Oggi, attraverso la lettura dei suoi versi, Sarzana ricorda lo scrittore e poeta Paolo Bertolani, scomparso nel 2007: nato a La Serra di Lerici nel 1931, l’uomo fece del dialetto della sua terra il punto di forza della sua poesia.

"Le sue poesie più belle sono scritte nel dialetto della Serra di Lerici, che assomiglia poco al genovese di Edoardo Firpo, non ha nulla della cantilena dolce con cui si parla a Ponente, e si distanzia dallo stesso spezzino per una sua sonorità più ispida e irta di dissonanze e dissolvenze": così Giuseppe Conte ha descritto la lingua usata dal poeta.

Bertolani era apprezzato soprattutto per la sa capacità di trasformare in poesia anche gli oggetti e le situazioni quotidiane più semplici e banali, conferendo dignità a una cultura povera e contadina: La Serra e i suoi abitanti rappresentano il punto di partenza della sua poetica, legata a temi esistenziali, come il confronto con la morte.
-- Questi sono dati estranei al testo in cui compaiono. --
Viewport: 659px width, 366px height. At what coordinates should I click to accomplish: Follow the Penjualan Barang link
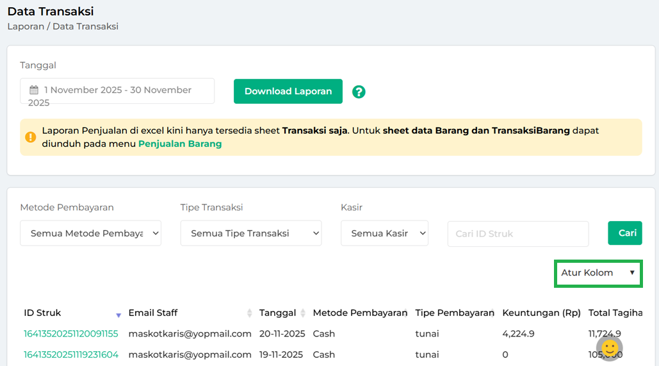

La capacità del poeta ligure di evocare situazioni e cose appartenenti alla vita di tutti i giorni attraverso l’utilizzo del dialetto, che lui considerava la sua “lingua madre”, gli permisero di entrare in contatto con personalità letterarie importanti quali Mario Soldati, Vittorio Sereni e Attilio Bertolucci. Bertolani, inoltre, fece parte della giuria in premi letterari prestigiosi, come il Premio LericiPea, che, nel 1990, vinse con "Libi", che nel suo dialetto significa "libri".
Proprio per il profondo legame storico letterario e che il poeta aveva con il territorio del Golfo dei Poeti, i comuni spezzini di Castelnuovo Magra e di Lerici gli concessero la cittadinanza onoraria. Colpito da una grave malattia che non gli diede scampo, Bertolani, nell'opera "Raità da neve", aveva rappresentato la fine vicina attraverso versi profondamente malinconici, che sottolineavano come la rarità della neve, per chi vive vicino al mare, rappresenti il simbolo dei sogni dell'esistenza, destinati a svanire.
"In tempi di crisi del linguaggio poetico che ci ha coinvolto tutti, ha fatalmente scoperto l'erba miracolosa necessaria, e che non voglio chiamare medicina.

Si trattava della sua lingua materna, quella usata tutti i giorni, ma recuperata andando alle sue origini più remote, ma fatta rivivere da una mente sensibile, capace di arricchirla con esperienze linguistiche fuori del tempo e dello spazio": con queste parole, Attilio Bertolucci parlava di Bertolani, il quale, alla sua amata frazione della Serra, ha anche dedicato un’ode.